Thursday, November 18, 2010
Caffeinated alcohol infused energy drinks have become very popular amongst young adults, especially those attending college. Most people do not realize how strong the drinks are and the power they have to lead people towards addiction. A study published on Tuesday, led by University of Maryland researcher Amelia Arria, found that those who consume high-caffeine energy drinks can greatly increase one's risk of becoming dependent on alcohol. "The study of more than 1,000 students at a US university found that those who consumed caffeinated energy drinks on a weekly or daily basis drank alcohol more often and in greater quantities, and were more likely to become alcohol dependent than students who used energy drinks occasionally or not at all", according to Yahoo News.
It was just a month ago when nine students passed out, having to be hospitalized after drinking the same brand of caffeine-alcohol cocktail, Four Loko; in august a girl died from drinking the same drink after going into cardiac arrest, but, she had also been taking a weight loss pill on the same day. There are a number of young adults that believe the caffeine they are consuming is counteracting the alcohol, thus making them feel less drunk and have the ability to drink more. However, "They're under the misguided notion that they're not impaired when they are just as impaired as a person with the same blood-alcohol concentration. It's their subjective perception of drunkenness that is impaired," Arria told AFP.

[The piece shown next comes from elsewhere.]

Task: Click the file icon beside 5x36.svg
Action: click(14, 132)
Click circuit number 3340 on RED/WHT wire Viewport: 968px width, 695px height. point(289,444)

Many students have gotten into the habit of mixing their own alcohol-infused energy drinks, so even if a ban is put on the sale of pre-mixed high-caffeine alcohol energy drinks people will just end up mixing their own. "We have the ability to regulate products that are premixed but not to regulate people's behavior," Arria said. State officials need to work together to help educate people on the dangers of mixing energy with alcohol, most young adults just don't even realize the lethal combination they are consuming. "When states and policymakers act to limit the availability of mixed energy-alcohol drinks, that should send an unequivocal message to consumers and the industry that mixing on your own is risky behavior," Arria told AFP.